Apabila dikaitkan dengan dasar hukumnya, tenaga kesehatan pada kasus di atas dapat dikenakan pasal berlapis yaitu pasal 263 KUHP tentang pemalsuan surat yang dapat menimbulkan kerugian dan pasal 268 KUHP terkait dengan pemalsuan surat keterangan dari dokter sehingga dari kedua pasal tersebut para tenaga kesehatan yang terlibat kasus akan diancam pidana penjara selama-lamanya enam tahun. Adanya penerbitan surat keterangan hasil tes rapid palsu dengan disertai nama instansi yang pada kasus disebutkan bahwa surat palsu itu dikeluarkan oleh Rumah Sakit Umum Daerah Kabupaten Tapanuli Tengah dan tanda tangan dokter yang dipalsukan dapat dikenakan sanksi perdata berdasarkan pasal 1365 KUHPerdata jika RSUD dan dokter tersebut mengalami kerugian atas pencemaran nama baik instansi dan menuntut kerugian terhadap para tenaga kesehatan yang telah memalsukan surat tersebut.
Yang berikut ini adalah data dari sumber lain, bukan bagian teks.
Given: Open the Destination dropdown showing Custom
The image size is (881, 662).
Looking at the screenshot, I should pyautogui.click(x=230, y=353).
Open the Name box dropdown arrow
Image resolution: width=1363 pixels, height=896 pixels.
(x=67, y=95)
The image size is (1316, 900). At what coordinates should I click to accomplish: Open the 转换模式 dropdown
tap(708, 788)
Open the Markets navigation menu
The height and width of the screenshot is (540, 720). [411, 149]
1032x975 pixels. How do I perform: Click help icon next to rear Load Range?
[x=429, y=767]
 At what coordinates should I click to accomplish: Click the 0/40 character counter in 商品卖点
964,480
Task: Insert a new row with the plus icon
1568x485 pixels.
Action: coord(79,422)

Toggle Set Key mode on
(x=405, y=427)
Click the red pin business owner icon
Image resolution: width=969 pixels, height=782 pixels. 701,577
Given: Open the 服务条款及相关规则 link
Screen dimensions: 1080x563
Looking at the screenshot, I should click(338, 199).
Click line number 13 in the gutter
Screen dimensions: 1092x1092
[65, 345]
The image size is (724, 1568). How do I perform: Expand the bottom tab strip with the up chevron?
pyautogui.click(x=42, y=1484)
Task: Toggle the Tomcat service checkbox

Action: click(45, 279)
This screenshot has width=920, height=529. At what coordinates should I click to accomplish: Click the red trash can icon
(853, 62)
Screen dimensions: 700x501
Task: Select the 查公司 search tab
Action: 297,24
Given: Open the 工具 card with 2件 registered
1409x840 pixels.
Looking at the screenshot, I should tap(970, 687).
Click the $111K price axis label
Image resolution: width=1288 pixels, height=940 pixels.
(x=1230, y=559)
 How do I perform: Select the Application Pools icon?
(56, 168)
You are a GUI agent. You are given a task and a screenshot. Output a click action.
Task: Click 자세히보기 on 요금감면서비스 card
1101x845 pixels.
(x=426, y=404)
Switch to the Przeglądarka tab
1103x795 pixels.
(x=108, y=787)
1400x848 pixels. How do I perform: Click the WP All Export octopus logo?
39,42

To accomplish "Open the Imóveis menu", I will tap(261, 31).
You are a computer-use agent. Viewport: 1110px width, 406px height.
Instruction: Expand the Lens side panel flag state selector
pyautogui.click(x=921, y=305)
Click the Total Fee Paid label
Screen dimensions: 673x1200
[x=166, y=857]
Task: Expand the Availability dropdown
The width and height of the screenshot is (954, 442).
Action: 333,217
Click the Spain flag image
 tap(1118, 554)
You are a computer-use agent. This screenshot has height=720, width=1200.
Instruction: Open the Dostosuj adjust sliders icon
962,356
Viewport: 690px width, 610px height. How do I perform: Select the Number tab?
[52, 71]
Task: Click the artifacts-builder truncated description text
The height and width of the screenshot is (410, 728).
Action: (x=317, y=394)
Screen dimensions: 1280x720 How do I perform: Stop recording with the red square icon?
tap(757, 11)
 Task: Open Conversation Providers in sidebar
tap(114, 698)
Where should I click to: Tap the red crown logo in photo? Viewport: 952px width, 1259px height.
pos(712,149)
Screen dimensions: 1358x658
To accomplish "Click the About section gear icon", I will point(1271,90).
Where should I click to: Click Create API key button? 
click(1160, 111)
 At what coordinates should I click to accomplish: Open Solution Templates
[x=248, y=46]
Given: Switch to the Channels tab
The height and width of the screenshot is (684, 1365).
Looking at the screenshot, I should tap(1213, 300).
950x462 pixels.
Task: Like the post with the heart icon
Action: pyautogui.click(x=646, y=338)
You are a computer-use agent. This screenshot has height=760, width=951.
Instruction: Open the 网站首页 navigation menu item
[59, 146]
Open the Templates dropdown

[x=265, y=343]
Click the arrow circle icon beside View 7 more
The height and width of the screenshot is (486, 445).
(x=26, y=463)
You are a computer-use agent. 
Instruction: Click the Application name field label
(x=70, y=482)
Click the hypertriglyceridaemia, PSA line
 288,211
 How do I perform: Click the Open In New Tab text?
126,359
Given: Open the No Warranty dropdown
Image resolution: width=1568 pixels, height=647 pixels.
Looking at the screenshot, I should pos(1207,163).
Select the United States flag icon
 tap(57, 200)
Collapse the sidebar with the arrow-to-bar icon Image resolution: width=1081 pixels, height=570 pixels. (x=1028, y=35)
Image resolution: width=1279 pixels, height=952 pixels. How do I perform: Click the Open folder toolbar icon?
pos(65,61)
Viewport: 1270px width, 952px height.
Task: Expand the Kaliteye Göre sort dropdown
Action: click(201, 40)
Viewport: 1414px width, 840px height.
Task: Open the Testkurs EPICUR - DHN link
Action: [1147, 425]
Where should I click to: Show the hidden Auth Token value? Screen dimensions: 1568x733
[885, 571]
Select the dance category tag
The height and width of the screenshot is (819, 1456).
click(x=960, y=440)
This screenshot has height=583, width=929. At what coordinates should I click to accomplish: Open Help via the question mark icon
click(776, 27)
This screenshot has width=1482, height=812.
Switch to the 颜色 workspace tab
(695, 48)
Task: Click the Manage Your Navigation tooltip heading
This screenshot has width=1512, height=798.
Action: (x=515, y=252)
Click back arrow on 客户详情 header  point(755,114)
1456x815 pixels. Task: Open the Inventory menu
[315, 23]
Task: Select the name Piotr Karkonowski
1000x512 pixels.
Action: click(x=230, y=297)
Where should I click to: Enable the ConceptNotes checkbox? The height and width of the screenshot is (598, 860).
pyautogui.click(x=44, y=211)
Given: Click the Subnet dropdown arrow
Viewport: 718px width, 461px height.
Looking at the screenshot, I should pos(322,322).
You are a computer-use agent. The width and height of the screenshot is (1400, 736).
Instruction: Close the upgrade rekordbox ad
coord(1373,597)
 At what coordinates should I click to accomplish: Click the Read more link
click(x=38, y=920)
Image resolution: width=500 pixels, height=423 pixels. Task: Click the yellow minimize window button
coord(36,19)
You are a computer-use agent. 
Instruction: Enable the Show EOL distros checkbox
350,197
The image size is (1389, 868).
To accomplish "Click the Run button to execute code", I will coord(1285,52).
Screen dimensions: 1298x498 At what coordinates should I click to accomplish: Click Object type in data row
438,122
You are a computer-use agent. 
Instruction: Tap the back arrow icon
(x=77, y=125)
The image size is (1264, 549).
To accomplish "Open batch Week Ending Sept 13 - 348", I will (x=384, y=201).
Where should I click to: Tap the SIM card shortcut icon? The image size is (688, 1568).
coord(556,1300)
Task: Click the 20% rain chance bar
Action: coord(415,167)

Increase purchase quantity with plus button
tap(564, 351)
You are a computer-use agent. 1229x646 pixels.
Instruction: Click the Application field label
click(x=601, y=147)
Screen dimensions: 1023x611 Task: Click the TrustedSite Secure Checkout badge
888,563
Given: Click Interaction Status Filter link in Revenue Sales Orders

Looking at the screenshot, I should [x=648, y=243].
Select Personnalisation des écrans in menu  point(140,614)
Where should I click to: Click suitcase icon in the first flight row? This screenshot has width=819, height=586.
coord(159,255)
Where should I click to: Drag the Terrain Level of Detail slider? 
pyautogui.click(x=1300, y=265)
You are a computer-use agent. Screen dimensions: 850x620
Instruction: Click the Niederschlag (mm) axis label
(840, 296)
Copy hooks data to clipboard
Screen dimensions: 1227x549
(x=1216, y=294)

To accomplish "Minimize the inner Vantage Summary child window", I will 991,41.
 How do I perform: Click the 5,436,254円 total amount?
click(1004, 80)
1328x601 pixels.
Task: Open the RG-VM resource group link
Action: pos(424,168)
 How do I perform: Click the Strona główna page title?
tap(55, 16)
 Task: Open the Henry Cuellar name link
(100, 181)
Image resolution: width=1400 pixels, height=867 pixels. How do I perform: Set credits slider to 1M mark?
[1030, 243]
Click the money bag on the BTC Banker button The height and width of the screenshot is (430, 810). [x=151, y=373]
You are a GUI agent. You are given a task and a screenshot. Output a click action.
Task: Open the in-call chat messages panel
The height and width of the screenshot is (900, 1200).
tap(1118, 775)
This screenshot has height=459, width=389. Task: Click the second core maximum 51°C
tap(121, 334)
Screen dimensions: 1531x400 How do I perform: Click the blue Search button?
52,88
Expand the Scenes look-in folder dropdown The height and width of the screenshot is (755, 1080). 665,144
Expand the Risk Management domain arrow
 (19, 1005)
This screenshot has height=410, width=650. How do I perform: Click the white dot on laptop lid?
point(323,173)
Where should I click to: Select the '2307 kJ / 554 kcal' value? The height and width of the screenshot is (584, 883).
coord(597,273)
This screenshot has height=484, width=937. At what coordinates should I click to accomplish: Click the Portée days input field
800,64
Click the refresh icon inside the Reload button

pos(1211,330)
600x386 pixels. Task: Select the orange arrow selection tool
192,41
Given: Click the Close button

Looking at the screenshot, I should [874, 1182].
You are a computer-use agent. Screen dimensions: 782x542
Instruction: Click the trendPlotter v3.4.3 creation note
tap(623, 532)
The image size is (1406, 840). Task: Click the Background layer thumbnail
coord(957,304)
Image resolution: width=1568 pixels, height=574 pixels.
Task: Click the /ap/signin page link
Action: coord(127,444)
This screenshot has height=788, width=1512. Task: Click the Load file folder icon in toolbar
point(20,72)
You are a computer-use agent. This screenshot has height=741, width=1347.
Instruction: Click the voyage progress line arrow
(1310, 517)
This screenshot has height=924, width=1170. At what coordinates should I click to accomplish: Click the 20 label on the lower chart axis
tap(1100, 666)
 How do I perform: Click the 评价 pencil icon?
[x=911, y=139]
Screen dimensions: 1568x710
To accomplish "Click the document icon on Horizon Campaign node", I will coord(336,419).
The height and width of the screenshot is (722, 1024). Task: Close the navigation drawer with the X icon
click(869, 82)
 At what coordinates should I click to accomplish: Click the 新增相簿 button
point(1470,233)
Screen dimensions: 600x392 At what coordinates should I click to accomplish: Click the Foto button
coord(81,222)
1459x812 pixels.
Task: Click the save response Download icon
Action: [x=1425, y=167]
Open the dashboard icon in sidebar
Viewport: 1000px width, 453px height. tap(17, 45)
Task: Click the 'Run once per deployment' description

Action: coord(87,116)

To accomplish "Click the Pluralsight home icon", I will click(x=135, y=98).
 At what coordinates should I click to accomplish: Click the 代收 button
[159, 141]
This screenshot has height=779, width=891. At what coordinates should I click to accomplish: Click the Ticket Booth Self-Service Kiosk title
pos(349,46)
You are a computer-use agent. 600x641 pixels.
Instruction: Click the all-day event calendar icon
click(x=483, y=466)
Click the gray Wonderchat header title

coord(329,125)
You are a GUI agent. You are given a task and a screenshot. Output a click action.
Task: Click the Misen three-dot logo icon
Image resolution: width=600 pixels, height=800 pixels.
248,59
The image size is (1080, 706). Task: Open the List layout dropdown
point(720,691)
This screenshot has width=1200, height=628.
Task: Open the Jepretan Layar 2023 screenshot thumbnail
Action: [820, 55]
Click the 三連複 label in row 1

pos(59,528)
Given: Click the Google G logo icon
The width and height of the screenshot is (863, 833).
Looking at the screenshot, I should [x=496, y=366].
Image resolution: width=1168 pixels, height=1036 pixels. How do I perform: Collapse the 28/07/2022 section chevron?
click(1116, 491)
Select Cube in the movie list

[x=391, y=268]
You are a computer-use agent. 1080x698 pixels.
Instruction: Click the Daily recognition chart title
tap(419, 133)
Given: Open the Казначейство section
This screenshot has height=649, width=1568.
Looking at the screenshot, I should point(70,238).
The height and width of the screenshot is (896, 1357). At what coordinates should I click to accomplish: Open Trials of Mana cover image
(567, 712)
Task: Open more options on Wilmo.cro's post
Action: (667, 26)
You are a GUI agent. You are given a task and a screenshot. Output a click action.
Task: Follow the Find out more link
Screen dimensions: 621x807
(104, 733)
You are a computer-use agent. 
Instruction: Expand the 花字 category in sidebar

Selanjutnya, pada kasus sopir truk yang menggunakan surat keterangan tes rapid palsu dapat dikaitkan dengan pasal 263 ayat (2) KUHP, Â pasal 267 ayat (3) KUHP, dan pasal 268 ayat (2) KUHP dengan ancaman pidana penjara selama-lamanya enam tahun. Pada kasus ini tidak terdapat pelanggaran hukum perdata karena sopir truk berada di posisi pengguna tanpa melibatkan nama baik instansi maupun menyebabkan kerugian masyarakat secara langsung. Namun, terlepas dari hal tersebut, sopir truk tetap mendapat sanksi yang sama dengan pembuat surat palsu itu secara hukum pidana. Menurut saya, pemerintah, satuan petugas, dan kepolisian telah bekerja sama untuk melakukan fungsi dan tugasnya masing-masing, terlihat bahwa adanya pengawasan area moda transportasi, penangkapan sindikat hingga terkuaknya kasus-kasus serupa yang kemudian diselidiki dan ditindaklanjuti dengan regulasi hukum yang terkait.
KESIMPULAN
Dari pembahasan dan analisis permasalahan diatas dapat disimpulkan bahwa kasus pemalsuan tes rapid dapat dikenakan sanksi baik secara pidana maupun perdata serta baik dari pembuat, pengedar, maupun pengguna. Permasalahan di atas dikatakan sebagai pelanggaran atas hukum dan peraturan yang telah ditetapkan pemerintah karena tindakan tersebut dapat merugikan masyarakat luas dan justru semakin memperparah kondisi wabah covid-19 di Indonesia. Adanya ketegasan dan kesigapan dari para satgas covid-19 bersama kepolisian sangat mengambil andil dalam penegakan hukum dan perlindungan masyarakat sehingga kasus-kasus pemalsuan tes rapid dapat diminimalisasi sebagai upaya dalam usaha bersama untuk mencegah dan menanggulangi penyebaran covid-19. Dengan dikumandangkannya pengetahuan akan sanksi pidana tersebut disertai ketatnya pengawasan petugas diharapkan mampu untuk membuat para pelaku sadar dan jera.